Óleo de Gabriel de San Martín. Risa de primavera
Se reía desde siempre de los defectos de los
demás sin saber porqué. A los veinte años descubrió que reírse de los defectos
de los otros era considerarlos o inferiores o manchados, y esto se lo explicaba,
con una frase prestada de la academia, como un sentimiento antropocéntrico de
grupo.
Una noche de noviembre, sentado en la puerta su bar preferido, con ella, vio pasar un cojo y Mariza se rió desmesurada abriendo hasta el límite su boca roja, él también lo hizo, pues a ambos les entró por los ojos el ritmo extraño de ese caminar.
Él pensó en su propia risa y en la de Mariza. Es normal que Mariza se ría de los cojos o de los defectuosos, ella no ha hecho el descubrimiento, ella no se ha preguntado y respondido sobre la igualdad, la libertad y el respeto, sigue en el mundo de la exclusión. En ese mundo de los padres, pleno de inquisición y exclusión.
Oliverio se propuso explicar porqué continuaba riendo de los defectos ajenos, si había entrado la conciencia, gracias a sus lecturas, de que esa actitud es un irrespeto y es poner a los otros en un plano de inferioridad. Se examinó y se dijo que ello estaba anclado muy hondo en su ser. Pensó en la primera vez que lo hizo. Si, allí estaba su madre riendo desde el fondo de sus recuerdos. Ella se reía de los pantalones cortos. Ella los hacía y obligaba a Oliverio, con amenazas de castigo, a ponérselos. La risa salía cuando Oliverio exigía que el pantalón llegase a las rodillas, en contravía de la moda llevada por todos los chicos de pantalones cortos hasta a la mitad de los muslos.
La risa de la madre salía como mecanismo y signo para calificar a los demás. Y enseñarle a aceptar o rechazar a este o aquel. Los primeros estigmatizados eran los negros. El negro Ariza, ella decía al verle pasar, que caminaba con el cuerpo encorvado y que quien podría querer a alguien así. Analida, la vecina de enfrente, la llamaba bruja porque su ventana nunca se cerraba y eso no es bueno, decía. Jesús Ángel, el dueño del bar de la esquina, bebía con los clientes y fumaba tabaco sin parar: este es un viejo baboso sin ninguna dignidad, afirmaba. Así Oliverio aprendió a juzgar las gentes del barrió sometidas a un código extraño de burlas, traído desde una hispanidad caduca, pero persistente. Quedaba poca gente honorable para la madre de Oliverio y para él mismo. Este filtro social produjo un puñado de amistades posibles y respetables. Amistades que extrañamente coincidían con las familias pudientes del barrio.
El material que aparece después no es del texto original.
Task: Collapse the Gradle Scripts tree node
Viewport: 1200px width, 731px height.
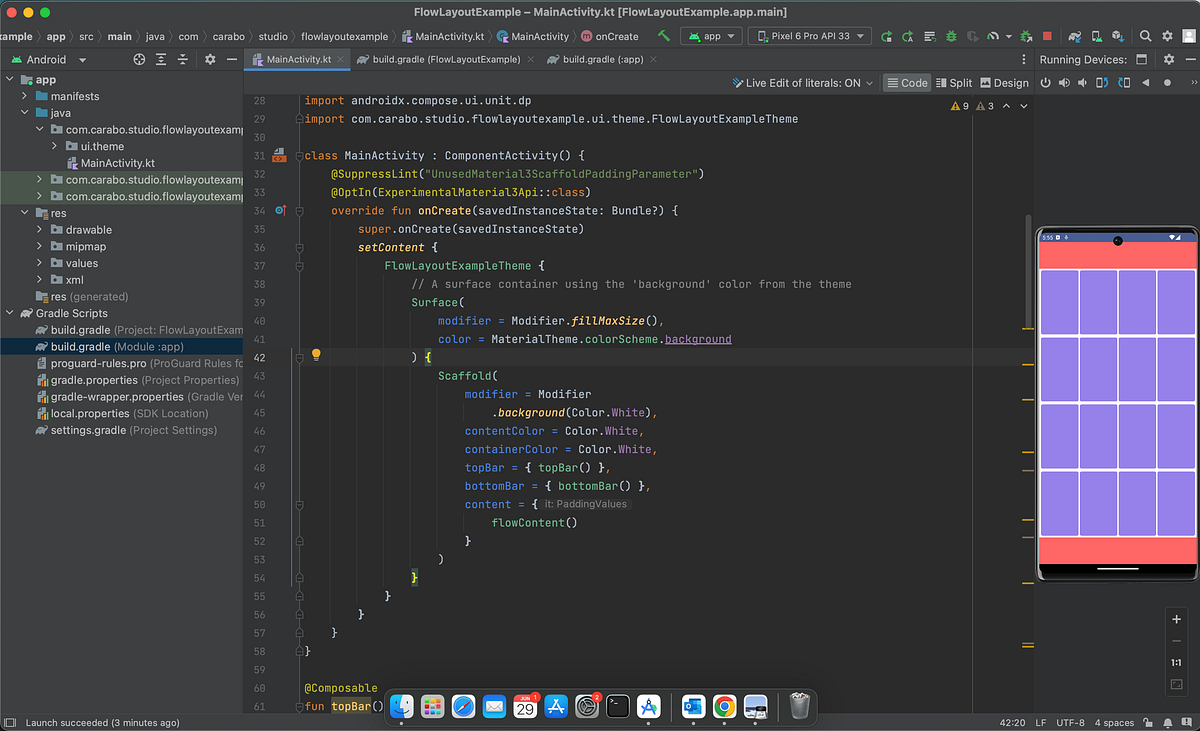Action: pos(10,313)
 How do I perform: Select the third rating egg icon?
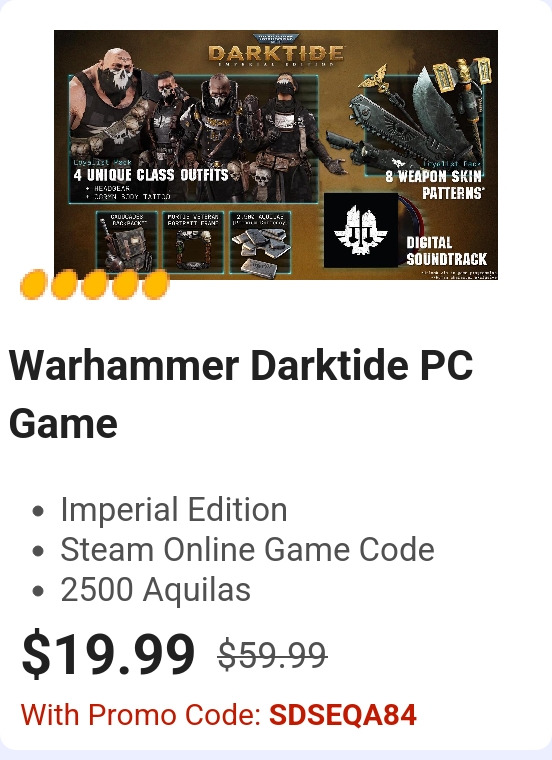95,285
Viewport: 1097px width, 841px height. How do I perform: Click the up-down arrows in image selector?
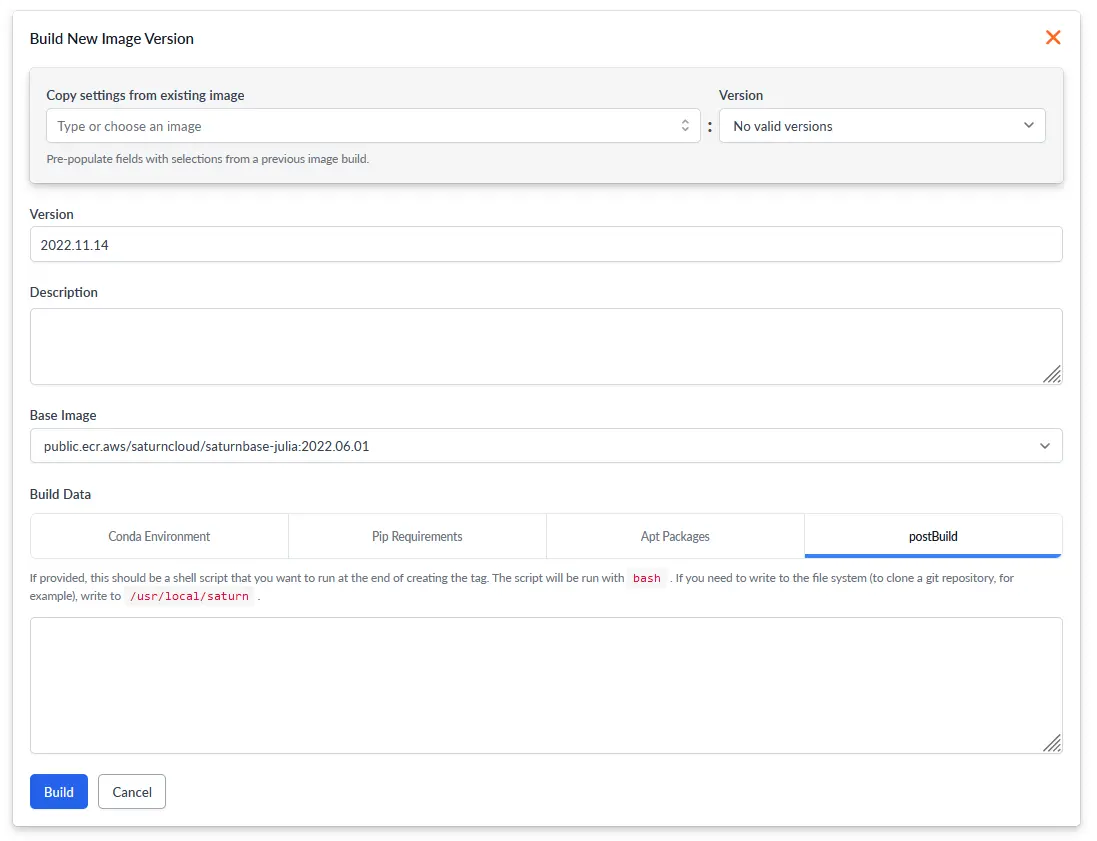685,126
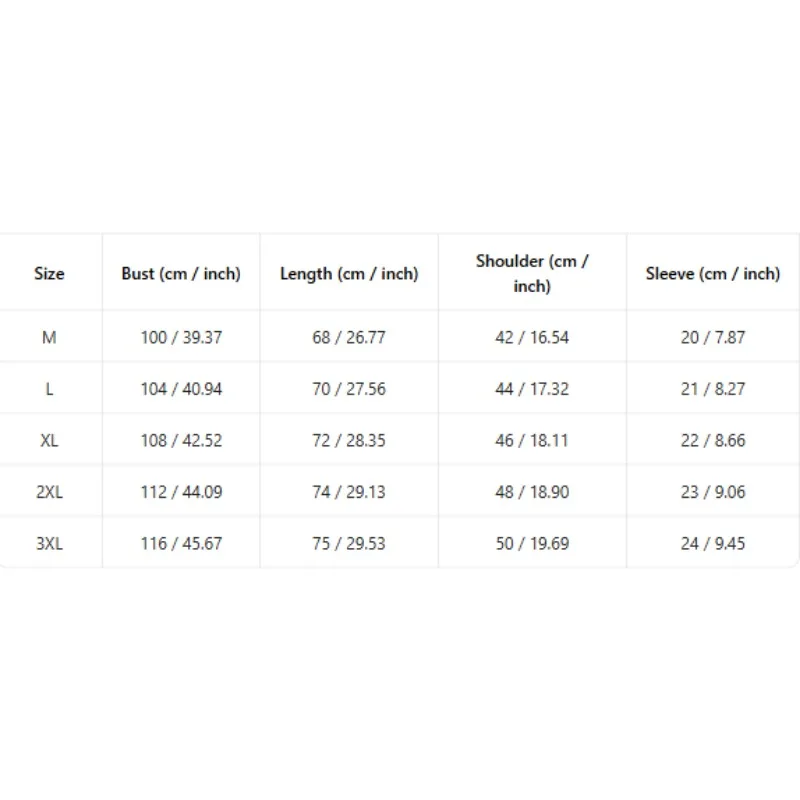
Task: Click the sleeve value 20 / 7.87
Action: pyautogui.click(x=713, y=337)
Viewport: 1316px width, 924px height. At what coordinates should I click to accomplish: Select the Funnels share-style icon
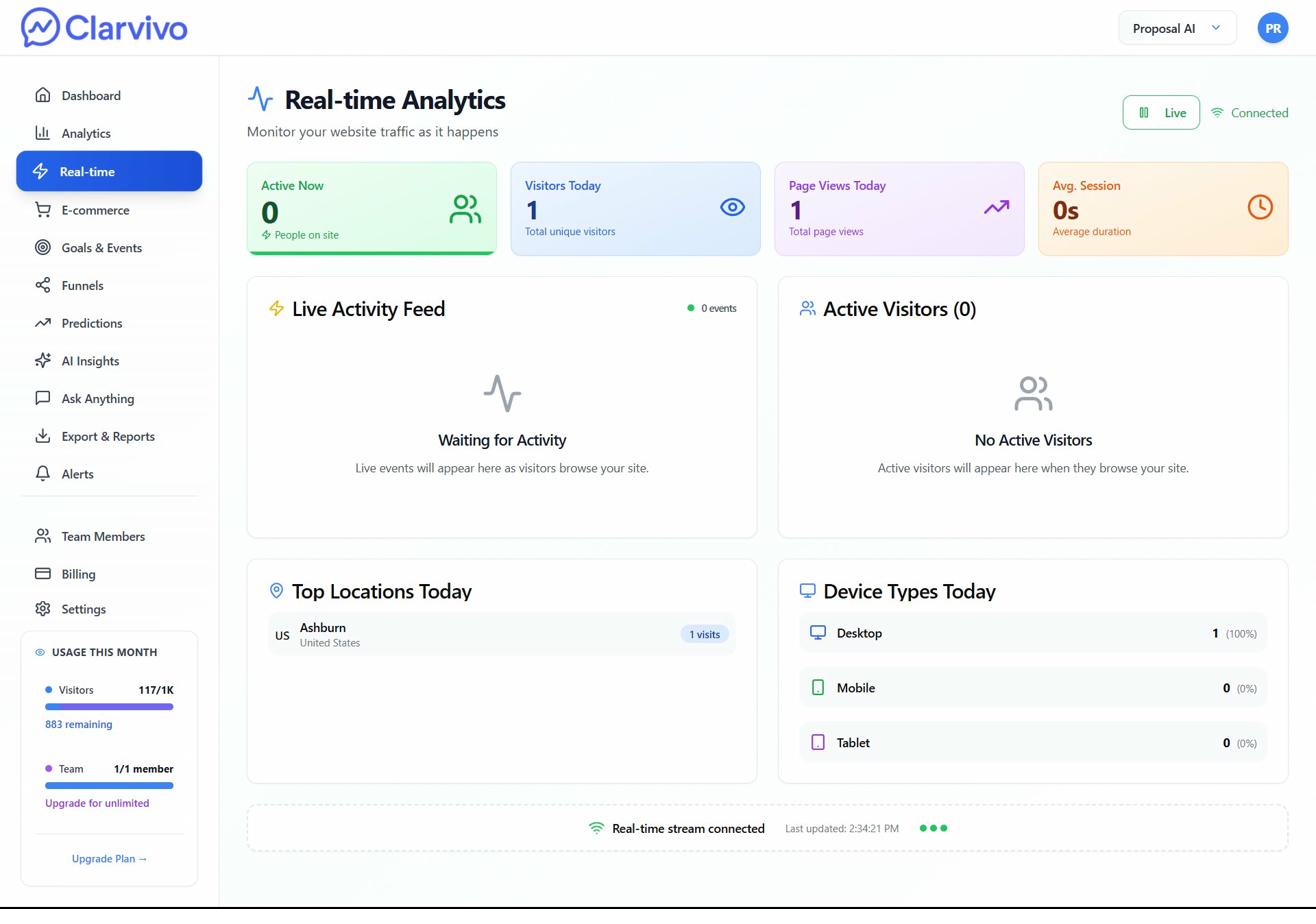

A pesar de esa cultura social excluyente, Oliverio, como un niño cualquiera, luego de asistir a la escuela, se tomaba la calle con todos los demás. En esos momentos de felicidad, los códigos maternos se neutralizaban y solo volvían a la memoria cundo la madre se le presentaba en un cara a cara y le decía: ¿acaso no te he prohibido jugar con estos chusmeros?
Una tarde de julio después de la escuela y comenzando el furor de las vacaciones de medio año, los niños en masa jugaban a la guerra. Los pantalones cortos de Oliverio se abrieron por la bragueta. Las mangas se adhirieron a las rodillas por efecto del sudor y luego de una amplia zancada, ocurrió que su sexo quedó expuesto y vino la risa y la burla de todos. Quien más rió con estruendo fue Roña el hijo del negro Ariza. Fue motivo para sacar todos los códigos de la madre, Roña se transformó en un enemigo digno de muerte; para Oliverio fue un negro chuchumeco, cochino, hijo de un ser que caminaba con el cuerpo encorvado.
En el bar, esa noche de noviembre, Oliverio con veinte años y un mundo nuevo en su cabeza, aguantaba a Mariza. Había aprendido a querer su piel blanca su cabello negro y abundante. Le gustaba ver su cuerpo al caminar, porque tenía ritmo y gracia. Ella era un poco más alta que él. El mirarle los ojos desde abajo le hacía sentirse protegido por la belleza; pero la risa explosiva de esa boca roja, repetida cada vez que pasaba alguien estigmatizado por lo códigos etnocéntricos que ella aún habitaba, producían en Oliverio desazón y desesperanza. Habitar el bar, las lecturas, la academia, la ruptura con esa hispanidad caduca, le habían tirado en brazos de una rebeldía llena de todo, menos de las exclusiones ancestrales de su familia.